Working across a variety of mediums including paper, canvas, and sculpture, the artists present a new body of work housed within a constructed shed situated at the end of an uneven path at the back of the gallery. This path offers the viewer a moment of quiet reflection before entering the structure, where the works reveal secrets and challenge the boundaries of ordinary spectatorship. Inside the shed, the experience becomes personal and introspective, inviting close engagement with the material and conceptual layers of the work. A selection of larger scale pieces by the artists will be displayed downstairs, offering a broader context to the installation above.

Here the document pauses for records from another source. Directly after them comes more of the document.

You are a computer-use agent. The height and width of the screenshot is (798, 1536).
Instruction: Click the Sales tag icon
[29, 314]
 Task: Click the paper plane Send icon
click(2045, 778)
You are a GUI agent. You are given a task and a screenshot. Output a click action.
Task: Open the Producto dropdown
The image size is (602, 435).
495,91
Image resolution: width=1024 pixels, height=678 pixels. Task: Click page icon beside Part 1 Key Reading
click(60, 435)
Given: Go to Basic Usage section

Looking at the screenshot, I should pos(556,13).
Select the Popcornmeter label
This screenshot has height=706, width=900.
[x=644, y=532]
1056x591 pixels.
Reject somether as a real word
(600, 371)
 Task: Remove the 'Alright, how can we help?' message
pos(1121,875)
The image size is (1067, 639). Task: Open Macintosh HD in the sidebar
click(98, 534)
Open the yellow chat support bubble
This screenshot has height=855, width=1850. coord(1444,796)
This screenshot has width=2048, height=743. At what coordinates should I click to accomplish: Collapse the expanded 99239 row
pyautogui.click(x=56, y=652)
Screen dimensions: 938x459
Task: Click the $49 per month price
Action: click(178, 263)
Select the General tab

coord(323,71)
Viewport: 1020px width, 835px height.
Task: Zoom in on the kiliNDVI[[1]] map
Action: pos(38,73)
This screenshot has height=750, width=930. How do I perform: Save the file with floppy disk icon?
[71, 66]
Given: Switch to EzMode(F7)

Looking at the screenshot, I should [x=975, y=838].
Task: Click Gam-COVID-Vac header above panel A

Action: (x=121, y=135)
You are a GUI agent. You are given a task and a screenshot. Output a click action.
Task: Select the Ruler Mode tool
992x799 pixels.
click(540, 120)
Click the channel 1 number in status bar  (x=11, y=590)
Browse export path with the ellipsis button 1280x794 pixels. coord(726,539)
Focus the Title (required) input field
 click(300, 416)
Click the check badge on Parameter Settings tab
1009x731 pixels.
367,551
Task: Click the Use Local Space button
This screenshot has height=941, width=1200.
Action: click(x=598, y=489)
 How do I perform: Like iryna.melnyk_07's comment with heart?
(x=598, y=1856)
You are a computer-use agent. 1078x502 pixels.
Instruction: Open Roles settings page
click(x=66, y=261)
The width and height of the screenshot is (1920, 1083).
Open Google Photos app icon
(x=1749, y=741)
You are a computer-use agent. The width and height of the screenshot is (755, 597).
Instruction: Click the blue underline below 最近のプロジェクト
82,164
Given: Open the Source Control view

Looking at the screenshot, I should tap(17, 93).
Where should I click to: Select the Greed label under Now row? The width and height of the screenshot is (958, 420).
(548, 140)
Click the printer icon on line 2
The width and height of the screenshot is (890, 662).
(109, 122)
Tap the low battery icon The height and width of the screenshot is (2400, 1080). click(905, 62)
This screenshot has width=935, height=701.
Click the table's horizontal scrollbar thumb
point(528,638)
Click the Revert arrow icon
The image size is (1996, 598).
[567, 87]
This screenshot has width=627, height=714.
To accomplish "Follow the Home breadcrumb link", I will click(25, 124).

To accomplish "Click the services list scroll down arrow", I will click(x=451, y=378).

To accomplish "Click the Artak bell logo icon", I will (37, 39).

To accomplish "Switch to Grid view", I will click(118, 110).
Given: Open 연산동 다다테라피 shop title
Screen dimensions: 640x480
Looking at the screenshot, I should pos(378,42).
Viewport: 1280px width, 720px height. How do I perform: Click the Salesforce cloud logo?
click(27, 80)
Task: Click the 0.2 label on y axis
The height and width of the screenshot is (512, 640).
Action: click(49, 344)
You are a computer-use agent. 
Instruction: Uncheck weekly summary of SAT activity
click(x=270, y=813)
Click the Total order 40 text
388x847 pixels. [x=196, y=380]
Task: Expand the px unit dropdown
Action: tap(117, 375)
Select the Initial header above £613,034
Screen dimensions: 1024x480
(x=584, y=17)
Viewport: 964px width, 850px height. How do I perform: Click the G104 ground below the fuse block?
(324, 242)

Tracing back to the most rudimentary architectural origins, the simple formation of a shed references the most basic form of shelter. From refuge to storage, the shed has become an extension of a human’s innate desire to collect and accumulate, creating a space to harbour unwanted objects, tools, and peculiar, nostalgic items. The shed becomes more than just a container of things, but a space of pondering when no one’s watching, inviting those to confront the parts of themselves otherwise ignored.
Who are you in The Shed?
With a rich cultural history, artists such as Cornelia Parker, and Rachel Whiteread DBE have been known to embrace the conceptual vessel of the shed. Parker’s Cold Dark Matter: An Exploded View (1991) reconstructs the remains of an exploded garden shed she commissioned the British Army to destroy. Parker’s use of the shed works to transform the understanding of the everyday, challenging institutional constructs, and dismantling ‘the typical’ both literally and figuratively. Whiteread’s Detached I, Detached II, and Detached III (2012), concrete and steel casts of the interiors of sheds, invert the structure’s familiar function by turning personal spaces into solid, impenetrable monuments, preserving the traces of interior life while denying entry and compelling the viewer to observe without the possibility of entering. Alternatively, Do Ho Suh’s current exhibition Walk The House at the Tate Modern, uses the concept of simple structures on a larger scale, exploring fabric memorialization of space and time. These artists elevate humble architecture beyond its utilitarian origins, using it as a powerful metaphor for memory and identity.
Bound by the shed’s quiet visage, the artists in Berntson Bhattacharjee’s exhibition gather in a space where the hidden becomes seen and the ordinary turns uncanny. In their hands, the shed is not just shelter but a threshold between public and private, memory and myth, humour and haunting, where the inner self is no longer concealed, but set free.